Rethinking Postgres in a Post-Server World


Serverless architectures have brought engineering teams a great number of benefits. We get simpler deployments, automatic and infinite scale, better concurrency, and a stateless API surface. It’s hard to imagine going back to the world of managed services, broken local environments, and SSHing into servers. When I started doing web development, moving from servers in a closet to rackspace was a revolution.

It’s not just hosting and how we deploy applications that have changed under this new paradigm. These advantages of serverless have presented challenges to the traditional MVC architecture that has been so ubiquitous. Thinking back to those early days, frameworks like Zend, Laravel, Django, and Rails were incredible productivity boosters. They not only influenced the way we built applications, but also the way we think about solving problems with the web. These were your “majestic monoliths” and they solidified the MVC pattern as the defacto standard for most of the web applications we use today.

In many ways, the rise of microservices and with it the idea of hexagonal architectures (aka ports and adaptors) led naturally to this new serverless world. It started as creating and hosting standalone APIs organized by a shared context that were still backed by the classic frameworks we already knew and loved.

The popularity of NodeJS led to the express framework where we now had a less rigid microframework enabling us to more flexibly organize our code. The final metamorphosis of this pattern is individual pieces of business logic that can be executed on demand in the cloud. We no longer manage machines or even multiple API servers. Each piece of business logic only exists when it is needed, for as long as it’s needed and no longer. They are lightweight, and you only pay for the individual parts of your application that get used.

Today, we hardly realize there is a server at all–even the terminology, serverless, is a misnomer designed to highlight just how far we’ve come from the days of setting up XAMP or VirtualBox and Vagrant. The benefits are clear, the hours saved, the headaches avoided, and the freedom to just solve business problems with code bring building software closer than ever to the simple act of writing prose.

The Problem

The classic MVC frameworks codified not only the pattern of working in three distinct tiers (data, application, and presentation) but also the technology for each. You were able to choose some options at each layer, for instance Postgres or MySQL as the data layer, but the general idea is these decisions are made for you. You implicitly adopt the idea of convention over configuration.

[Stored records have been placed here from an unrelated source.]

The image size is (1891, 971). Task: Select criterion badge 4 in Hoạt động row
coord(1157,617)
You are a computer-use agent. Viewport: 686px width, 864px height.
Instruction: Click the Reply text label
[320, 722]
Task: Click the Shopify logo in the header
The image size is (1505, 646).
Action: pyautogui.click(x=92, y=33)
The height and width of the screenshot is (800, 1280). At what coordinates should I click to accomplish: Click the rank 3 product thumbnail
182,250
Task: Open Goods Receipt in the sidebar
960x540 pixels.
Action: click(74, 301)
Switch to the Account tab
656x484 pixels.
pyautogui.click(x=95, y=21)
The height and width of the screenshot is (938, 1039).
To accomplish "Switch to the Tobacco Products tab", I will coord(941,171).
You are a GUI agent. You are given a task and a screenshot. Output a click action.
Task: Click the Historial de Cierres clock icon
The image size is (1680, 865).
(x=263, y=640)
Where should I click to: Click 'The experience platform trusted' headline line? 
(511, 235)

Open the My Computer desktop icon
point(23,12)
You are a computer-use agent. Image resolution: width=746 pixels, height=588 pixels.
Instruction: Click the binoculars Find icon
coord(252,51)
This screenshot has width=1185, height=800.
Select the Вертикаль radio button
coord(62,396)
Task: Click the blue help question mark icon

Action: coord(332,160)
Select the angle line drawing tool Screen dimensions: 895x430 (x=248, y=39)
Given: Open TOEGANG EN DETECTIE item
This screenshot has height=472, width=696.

Postgres as a data layer solution makes a lot of sense. It’s robust, fast, supports ACID transactions, and has over thirty years of development behind it. It is also open-source, can be hosted almost anywhere, and is likely to be around for another thirty years. You could do much worse than stake your company’s future on Postgres. Add to that all the work put into integrating it into these equally battle-tested frameworks and the story for choosing Postgres becomes very strong.

However, when we enter a serverless context, this type of architecture presents a number of challenges particularly when it comes to handling our data.

Common issues include:

  1. Maintaining stateful connections: when each user is a new connection to Postgres this can max out the number of connections Postgres can handle quickly.
  2. Provisioned scale: with Postgres we must be sure to provision the right size database for our application ahead of time, which is not ideal when our application layer can automatically scale to any workload.
  3. Traditional security model: this model does not allow for any client-side use and is vulnerable to SQL injection attacks.
  4. Data centralization: while our application may be deployed globally, this is of little use when our database is stuck in a single location potentially thousands of miles from where the data needs to be.
  5. High operational overhead: serverless promises to free us from complexity and remove barriers to solving business problems. With Postgres we return to needing to manage a service ourselves, dealing with sharding, scaling, distribution, and backups.

Traditional systems like Postgres were never designed for this purpose. To start, Postgres operates on the assumption of a stateful connection. What this means is that Postgres will hold open a connection with a server in order to optimize the response time. In a traditional monolithic application, if your server had to open a new connection every single time it requested data this would be quite inefficient. The actual network request would in many times be the primary bottleneck. By keeping this connection cached Postgres removes this bottleneck. As you scale your application you will likely have multiple machines running, and a single Postgres database can handle many such connections, but this number isn’t infinite. In fact, in many cases, you have to set this number at the time of provisioning the database.

In a serverless context, each request is effectively a new machine and a new connection to the database. As Postgres attempts to hold open these connections we can quickly run up against our connection limit and the memory limits of the machine. This also introduces another issue with the traditional Postgres use case, which is provisioned resources. 

With Postgres we have to decide the size of the database, the capacity of the machine it runs on, where that machine is located, and the connection limit at the time of creation. This puts us in a situation where our application can scale automatically but we must watch our database closely and scale it ourselves. This can be even trickier when we are dealing with spikes in traffic that are not consistent in both time and location. Ultimately by moving to serverless we have reduced the operational overhead of our application layer, but created some increased operational overhead in our database. Would it not be better if both our application and our data layer could scale together without us having to manage it?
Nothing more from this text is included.